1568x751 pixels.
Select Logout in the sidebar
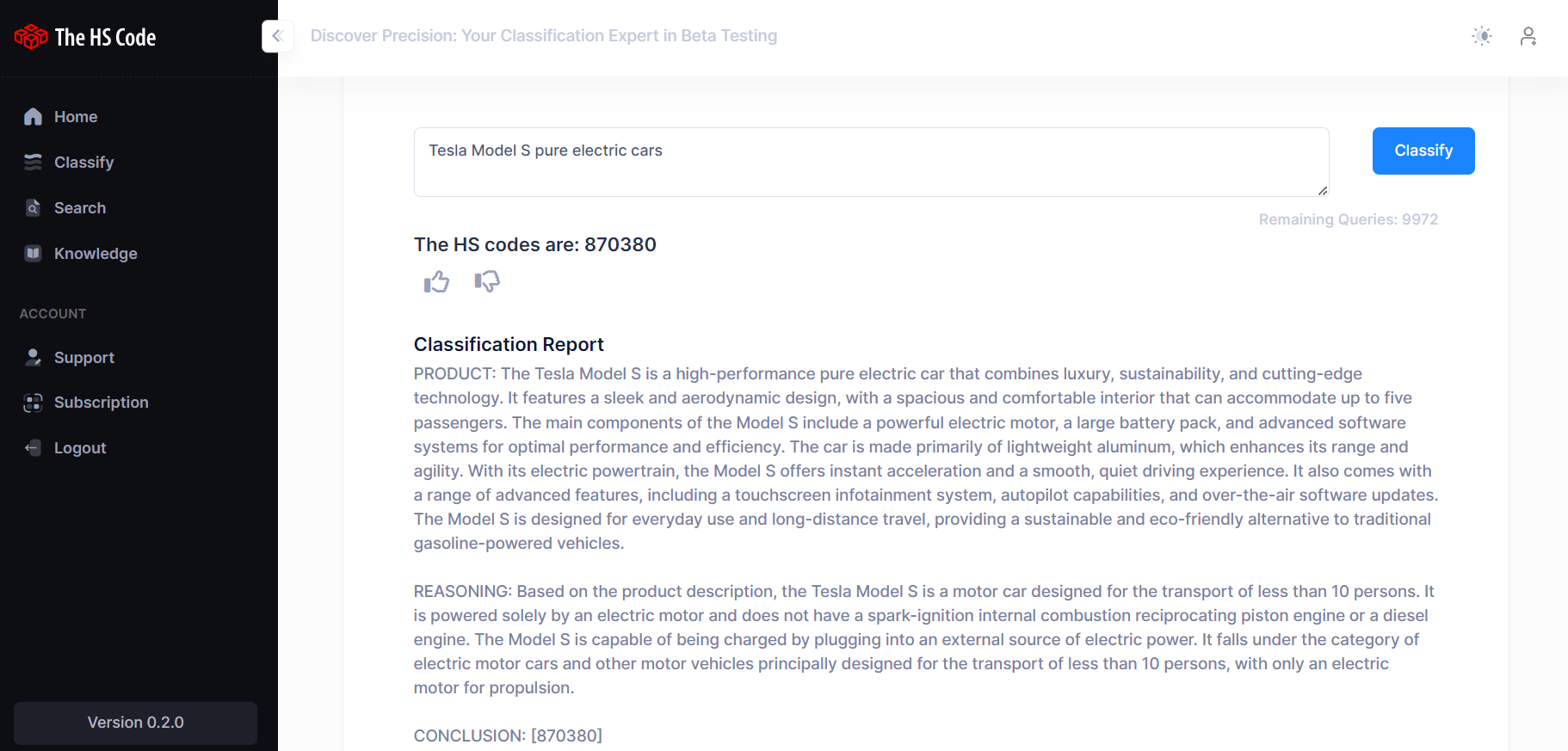tap(80, 448)
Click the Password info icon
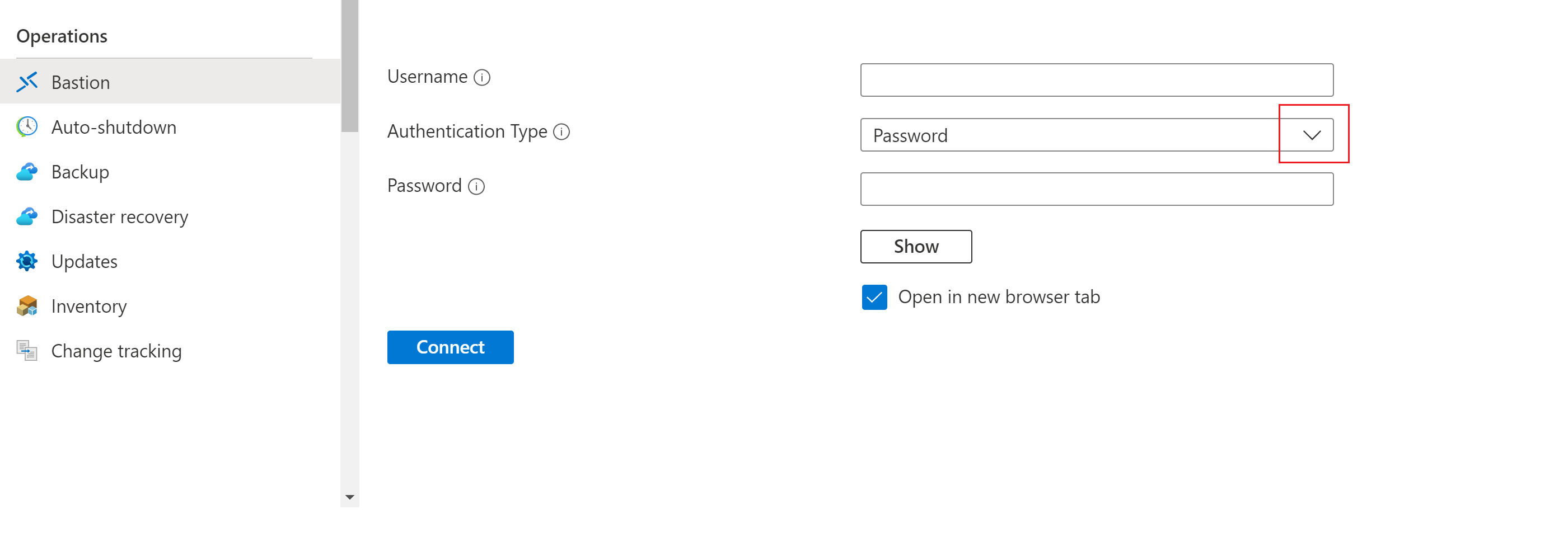 (476, 187)
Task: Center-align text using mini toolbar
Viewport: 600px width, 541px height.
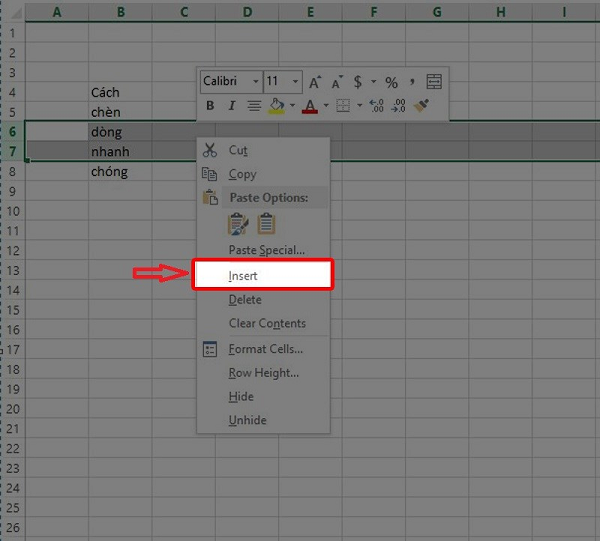Action: (x=254, y=105)
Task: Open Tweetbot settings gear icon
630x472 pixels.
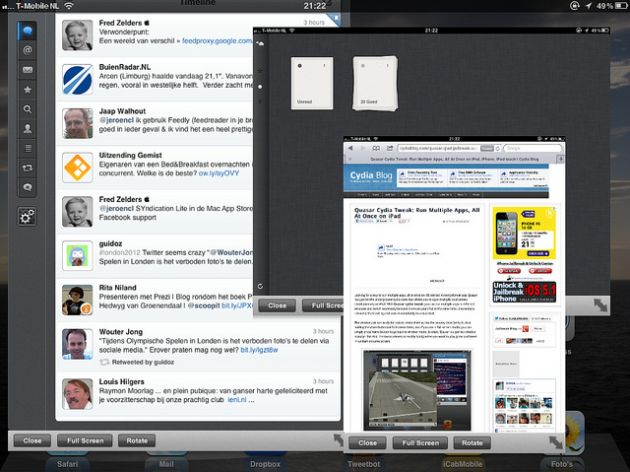Action: tap(27, 216)
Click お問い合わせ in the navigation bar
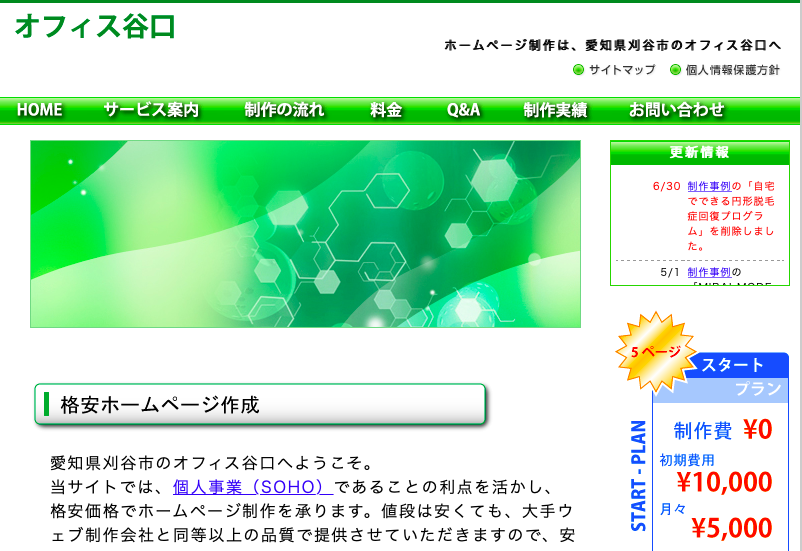Screen dimensions: 802x551 point(676,111)
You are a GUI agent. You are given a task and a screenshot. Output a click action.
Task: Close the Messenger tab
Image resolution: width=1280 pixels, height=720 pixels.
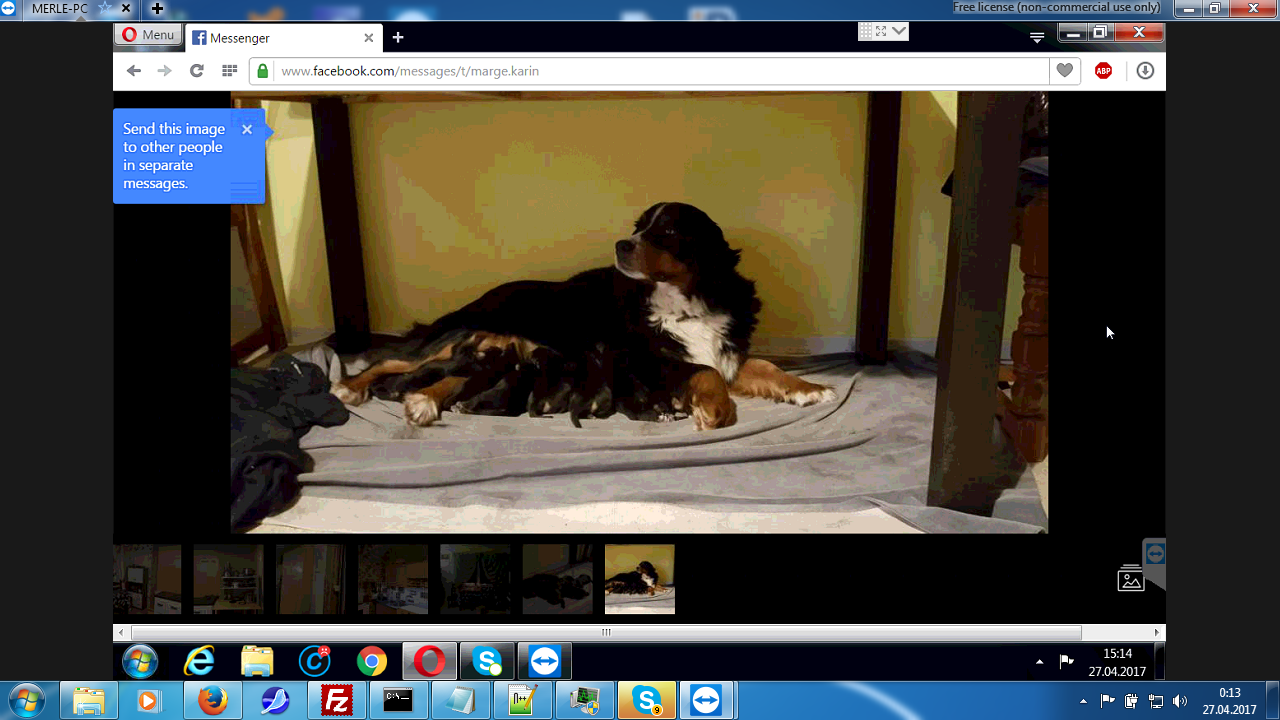point(368,38)
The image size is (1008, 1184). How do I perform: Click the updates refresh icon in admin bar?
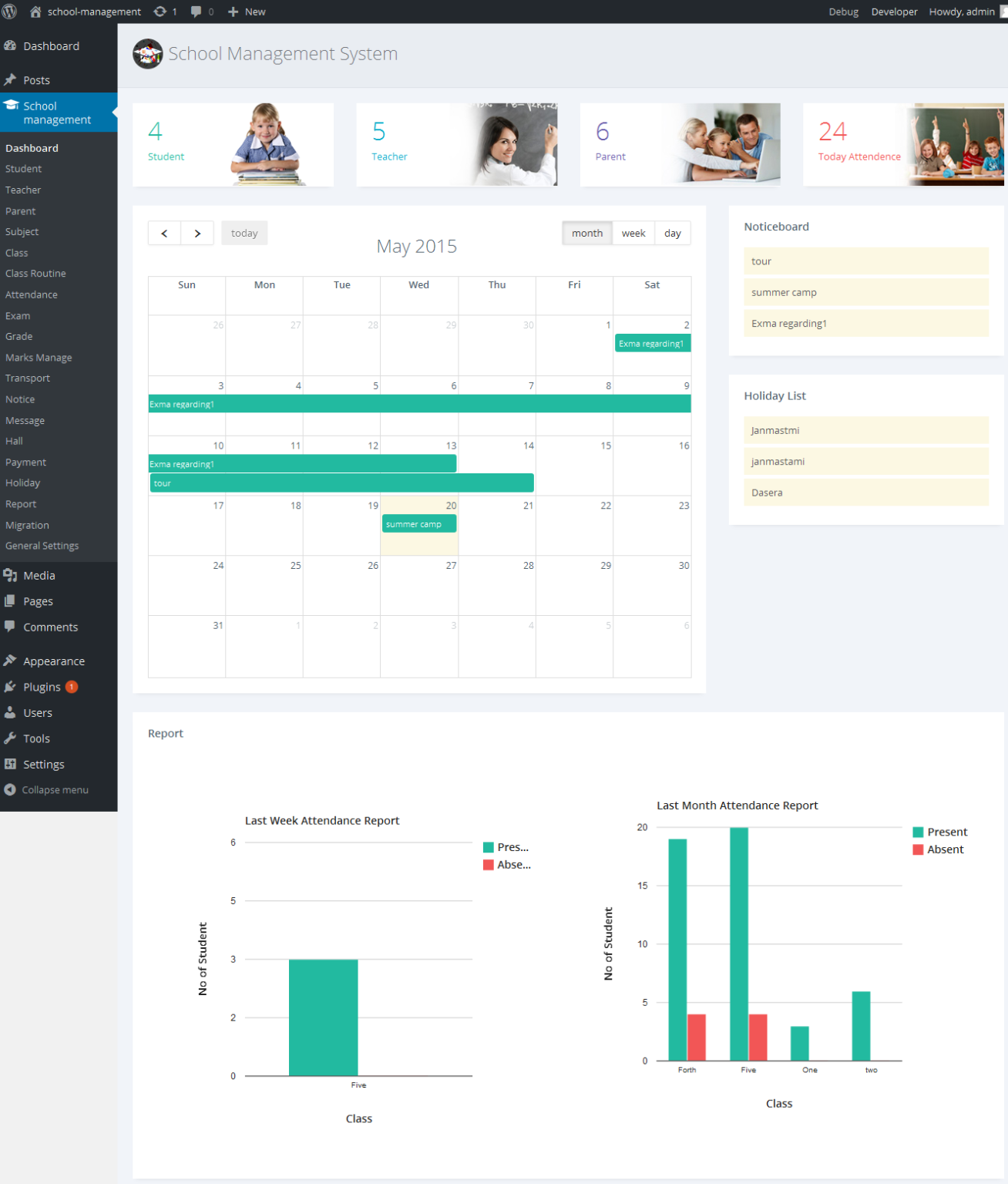[x=159, y=11]
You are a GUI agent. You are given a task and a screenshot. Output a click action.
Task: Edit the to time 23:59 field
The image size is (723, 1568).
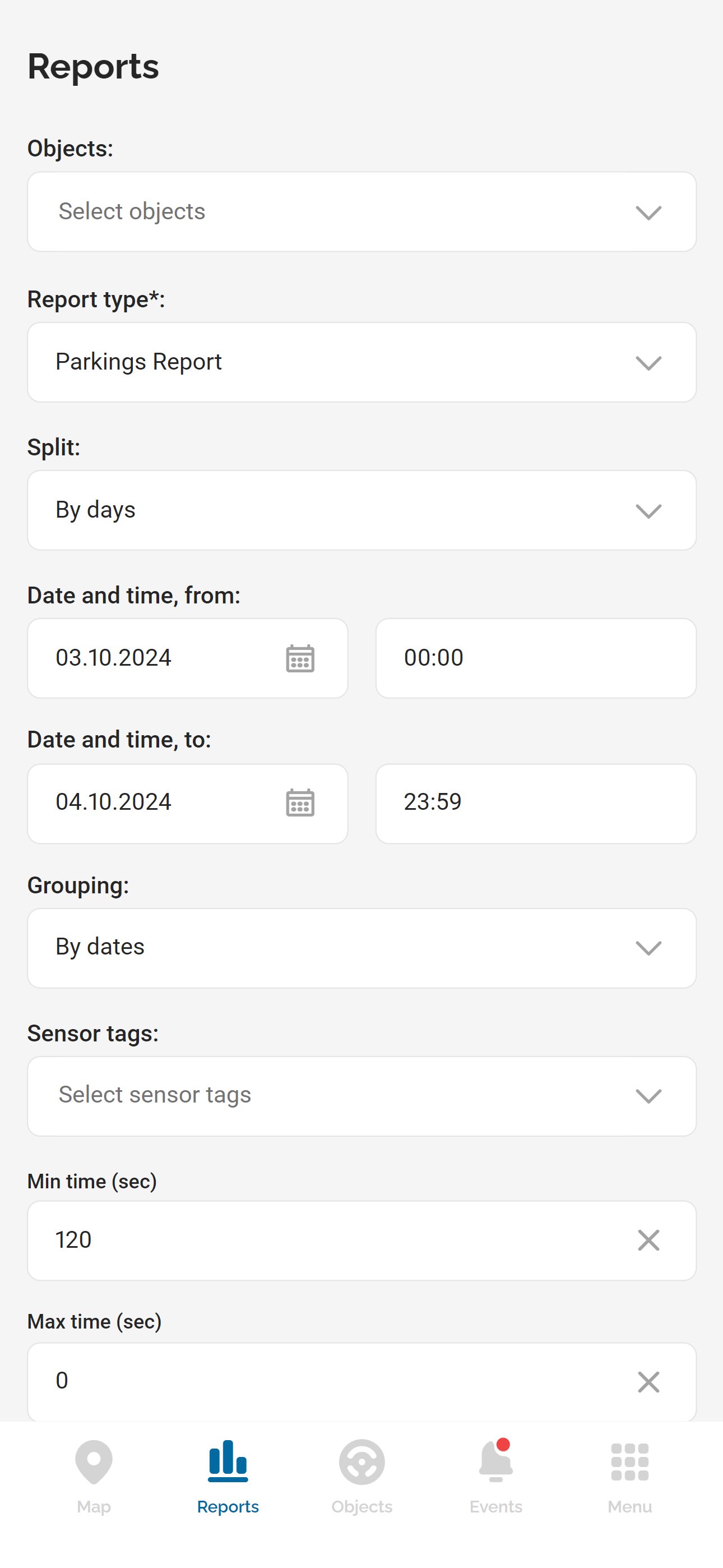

============================================================

_WHAT YOU NEED TO DO_.
Copy all the material word for word, minus its pictures.

_ANSWER SPACE_.
1568x751 pixels.
Select Logout in the sidebar
tap(80, 448)
Click the Password info icon
 (476, 187)
Task: Center-align text using mini toolbar
Viewport: 600px width, 541px height.
Action: (x=254, y=105)
Task: Open Tweetbot settings gear icon
630x472 pixels.
Action: tap(27, 216)
Click お問い合わせ in the navigation bar
Screen dimensions: 802x551 point(676,111)
You are a GUI agent. You are given a task and a screenshot. Output a click action.
Task: Close the Messenger tab
Image resolution: width=1280 pixels, height=720 pixels.
point(368,38)
The image size is (1008, 1184). How do I perform: Click the updates refresh icon in admin bar?
[x=159, y=11]
You are a GUI agent. You are given a task and a screenshot. Output a click action.
Task: Edit the to time 23:59 field
The image size is (723, 1568).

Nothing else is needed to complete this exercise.